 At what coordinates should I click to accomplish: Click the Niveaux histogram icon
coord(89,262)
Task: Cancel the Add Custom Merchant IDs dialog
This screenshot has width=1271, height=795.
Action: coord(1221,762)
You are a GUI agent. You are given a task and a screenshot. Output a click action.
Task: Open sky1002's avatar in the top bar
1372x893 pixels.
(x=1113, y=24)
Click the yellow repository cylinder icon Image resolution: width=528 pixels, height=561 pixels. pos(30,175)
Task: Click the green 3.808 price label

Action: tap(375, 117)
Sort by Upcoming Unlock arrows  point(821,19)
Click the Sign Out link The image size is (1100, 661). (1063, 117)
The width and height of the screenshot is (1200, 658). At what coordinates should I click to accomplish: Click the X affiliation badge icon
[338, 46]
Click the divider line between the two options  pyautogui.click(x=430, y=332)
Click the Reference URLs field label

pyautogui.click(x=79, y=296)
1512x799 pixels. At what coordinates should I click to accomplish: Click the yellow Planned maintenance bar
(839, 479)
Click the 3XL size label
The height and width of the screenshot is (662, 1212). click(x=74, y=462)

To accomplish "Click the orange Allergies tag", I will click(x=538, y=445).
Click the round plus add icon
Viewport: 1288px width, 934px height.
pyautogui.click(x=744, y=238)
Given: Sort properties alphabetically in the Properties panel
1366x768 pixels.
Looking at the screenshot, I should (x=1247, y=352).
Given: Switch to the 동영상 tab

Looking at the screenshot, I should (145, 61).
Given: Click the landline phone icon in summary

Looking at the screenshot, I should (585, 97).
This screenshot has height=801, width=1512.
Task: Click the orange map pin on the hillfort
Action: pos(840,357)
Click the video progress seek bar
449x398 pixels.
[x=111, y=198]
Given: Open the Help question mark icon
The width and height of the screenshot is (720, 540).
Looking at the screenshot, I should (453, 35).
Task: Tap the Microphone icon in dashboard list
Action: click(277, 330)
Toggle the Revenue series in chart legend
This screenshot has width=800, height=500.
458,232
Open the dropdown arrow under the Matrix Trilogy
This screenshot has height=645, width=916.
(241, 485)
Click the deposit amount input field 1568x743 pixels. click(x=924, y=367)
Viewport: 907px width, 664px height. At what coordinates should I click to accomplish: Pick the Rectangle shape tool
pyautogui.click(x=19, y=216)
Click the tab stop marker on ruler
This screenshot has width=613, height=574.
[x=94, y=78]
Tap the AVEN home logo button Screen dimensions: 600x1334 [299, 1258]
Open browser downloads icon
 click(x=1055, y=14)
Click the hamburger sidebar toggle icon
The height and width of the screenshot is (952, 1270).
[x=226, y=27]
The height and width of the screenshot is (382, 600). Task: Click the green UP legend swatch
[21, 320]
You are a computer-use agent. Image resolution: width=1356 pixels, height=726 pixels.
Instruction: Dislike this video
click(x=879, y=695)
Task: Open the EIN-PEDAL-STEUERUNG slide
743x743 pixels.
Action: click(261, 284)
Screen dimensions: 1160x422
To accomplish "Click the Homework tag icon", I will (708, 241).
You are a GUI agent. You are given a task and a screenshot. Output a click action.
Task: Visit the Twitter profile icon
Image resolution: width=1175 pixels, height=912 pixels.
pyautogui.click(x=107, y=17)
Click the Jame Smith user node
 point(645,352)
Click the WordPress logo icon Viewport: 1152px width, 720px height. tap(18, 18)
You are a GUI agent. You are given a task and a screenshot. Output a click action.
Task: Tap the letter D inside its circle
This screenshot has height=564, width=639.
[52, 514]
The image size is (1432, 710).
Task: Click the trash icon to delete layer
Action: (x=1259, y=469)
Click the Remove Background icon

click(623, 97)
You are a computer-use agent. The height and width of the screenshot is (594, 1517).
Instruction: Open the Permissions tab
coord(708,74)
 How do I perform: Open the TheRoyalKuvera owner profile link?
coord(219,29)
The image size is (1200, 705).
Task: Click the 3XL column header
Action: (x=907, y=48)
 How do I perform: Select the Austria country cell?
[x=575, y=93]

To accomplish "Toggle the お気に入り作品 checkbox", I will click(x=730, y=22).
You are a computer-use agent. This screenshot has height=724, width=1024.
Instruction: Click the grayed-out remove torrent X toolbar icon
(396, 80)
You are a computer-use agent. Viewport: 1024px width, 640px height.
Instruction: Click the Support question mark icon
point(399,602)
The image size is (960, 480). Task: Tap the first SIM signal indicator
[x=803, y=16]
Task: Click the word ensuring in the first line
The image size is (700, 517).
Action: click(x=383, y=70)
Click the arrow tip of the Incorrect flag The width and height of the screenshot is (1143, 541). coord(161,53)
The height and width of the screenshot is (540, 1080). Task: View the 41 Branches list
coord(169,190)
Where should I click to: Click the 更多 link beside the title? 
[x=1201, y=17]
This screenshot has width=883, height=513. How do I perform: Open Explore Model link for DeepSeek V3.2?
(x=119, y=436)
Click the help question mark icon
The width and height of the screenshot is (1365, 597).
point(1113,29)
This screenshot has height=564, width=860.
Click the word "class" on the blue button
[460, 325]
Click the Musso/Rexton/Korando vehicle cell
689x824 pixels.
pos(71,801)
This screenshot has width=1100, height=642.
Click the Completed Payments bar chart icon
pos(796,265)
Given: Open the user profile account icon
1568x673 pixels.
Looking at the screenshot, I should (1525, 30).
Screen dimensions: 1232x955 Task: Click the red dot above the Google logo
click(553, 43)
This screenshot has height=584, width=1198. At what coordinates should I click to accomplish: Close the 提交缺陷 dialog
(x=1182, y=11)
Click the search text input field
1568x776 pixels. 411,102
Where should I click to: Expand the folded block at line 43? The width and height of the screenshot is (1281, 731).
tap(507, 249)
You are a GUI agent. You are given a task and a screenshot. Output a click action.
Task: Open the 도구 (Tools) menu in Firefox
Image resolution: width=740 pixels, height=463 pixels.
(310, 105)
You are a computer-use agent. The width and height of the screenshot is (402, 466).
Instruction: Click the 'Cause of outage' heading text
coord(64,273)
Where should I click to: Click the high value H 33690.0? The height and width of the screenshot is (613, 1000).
******
Task goal: Count each line of the material that includes the string "computer", then give only the total.

Exercise response: 5